** Action item **
Return each line below holding the string "toggle".
:: Data extracts ::
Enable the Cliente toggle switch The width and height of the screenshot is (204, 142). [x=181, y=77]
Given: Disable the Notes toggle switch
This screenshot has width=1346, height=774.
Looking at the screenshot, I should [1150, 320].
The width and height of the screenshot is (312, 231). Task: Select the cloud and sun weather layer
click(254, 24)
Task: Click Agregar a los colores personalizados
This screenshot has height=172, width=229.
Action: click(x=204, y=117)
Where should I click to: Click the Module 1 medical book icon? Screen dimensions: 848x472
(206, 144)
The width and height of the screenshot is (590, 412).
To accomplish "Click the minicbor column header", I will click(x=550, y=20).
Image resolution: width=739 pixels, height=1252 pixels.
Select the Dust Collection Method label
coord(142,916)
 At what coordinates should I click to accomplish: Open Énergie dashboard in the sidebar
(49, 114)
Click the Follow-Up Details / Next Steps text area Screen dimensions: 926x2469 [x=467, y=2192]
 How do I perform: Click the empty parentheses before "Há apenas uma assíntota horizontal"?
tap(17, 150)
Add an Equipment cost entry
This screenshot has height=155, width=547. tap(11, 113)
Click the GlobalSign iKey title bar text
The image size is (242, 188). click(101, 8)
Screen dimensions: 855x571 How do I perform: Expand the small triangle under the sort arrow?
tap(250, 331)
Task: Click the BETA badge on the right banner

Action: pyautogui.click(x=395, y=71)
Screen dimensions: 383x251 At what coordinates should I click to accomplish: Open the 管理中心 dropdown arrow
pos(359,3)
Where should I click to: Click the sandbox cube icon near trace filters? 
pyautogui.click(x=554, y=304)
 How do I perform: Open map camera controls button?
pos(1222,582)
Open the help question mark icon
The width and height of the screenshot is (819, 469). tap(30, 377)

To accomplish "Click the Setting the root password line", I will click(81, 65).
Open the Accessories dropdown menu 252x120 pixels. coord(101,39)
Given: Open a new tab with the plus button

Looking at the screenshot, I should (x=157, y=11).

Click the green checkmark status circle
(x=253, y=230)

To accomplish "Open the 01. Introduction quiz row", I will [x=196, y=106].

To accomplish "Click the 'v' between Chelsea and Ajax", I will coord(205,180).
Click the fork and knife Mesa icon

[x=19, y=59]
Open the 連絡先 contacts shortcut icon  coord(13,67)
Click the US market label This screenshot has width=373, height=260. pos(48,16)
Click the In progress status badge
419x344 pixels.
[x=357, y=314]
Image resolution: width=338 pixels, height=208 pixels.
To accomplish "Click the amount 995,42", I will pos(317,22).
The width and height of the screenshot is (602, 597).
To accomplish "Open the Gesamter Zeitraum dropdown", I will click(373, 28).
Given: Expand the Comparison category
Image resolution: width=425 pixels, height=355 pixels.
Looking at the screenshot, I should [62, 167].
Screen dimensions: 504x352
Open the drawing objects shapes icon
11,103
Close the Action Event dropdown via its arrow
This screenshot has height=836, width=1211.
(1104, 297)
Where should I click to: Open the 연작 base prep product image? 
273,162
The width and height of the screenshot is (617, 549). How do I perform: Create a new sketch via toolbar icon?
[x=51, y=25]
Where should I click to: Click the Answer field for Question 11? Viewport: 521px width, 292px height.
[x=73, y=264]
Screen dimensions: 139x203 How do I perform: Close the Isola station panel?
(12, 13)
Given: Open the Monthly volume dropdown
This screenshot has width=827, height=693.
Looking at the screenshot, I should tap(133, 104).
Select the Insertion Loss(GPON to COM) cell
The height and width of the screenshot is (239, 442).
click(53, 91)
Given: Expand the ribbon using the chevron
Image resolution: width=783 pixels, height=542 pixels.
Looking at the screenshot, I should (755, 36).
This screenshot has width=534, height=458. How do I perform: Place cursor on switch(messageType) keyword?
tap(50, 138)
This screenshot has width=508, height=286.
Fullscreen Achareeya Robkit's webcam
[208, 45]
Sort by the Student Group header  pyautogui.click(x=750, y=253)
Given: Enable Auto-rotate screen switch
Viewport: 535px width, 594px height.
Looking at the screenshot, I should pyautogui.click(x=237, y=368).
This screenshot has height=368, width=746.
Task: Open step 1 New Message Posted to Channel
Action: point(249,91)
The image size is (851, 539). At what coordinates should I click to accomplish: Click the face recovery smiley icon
:::
** Solution for this problem **
Enable the Cliente toggle switch The width and height of the screenshot is (204, 142). [x=181, y=77]
Given: Disable the Notes toggle switch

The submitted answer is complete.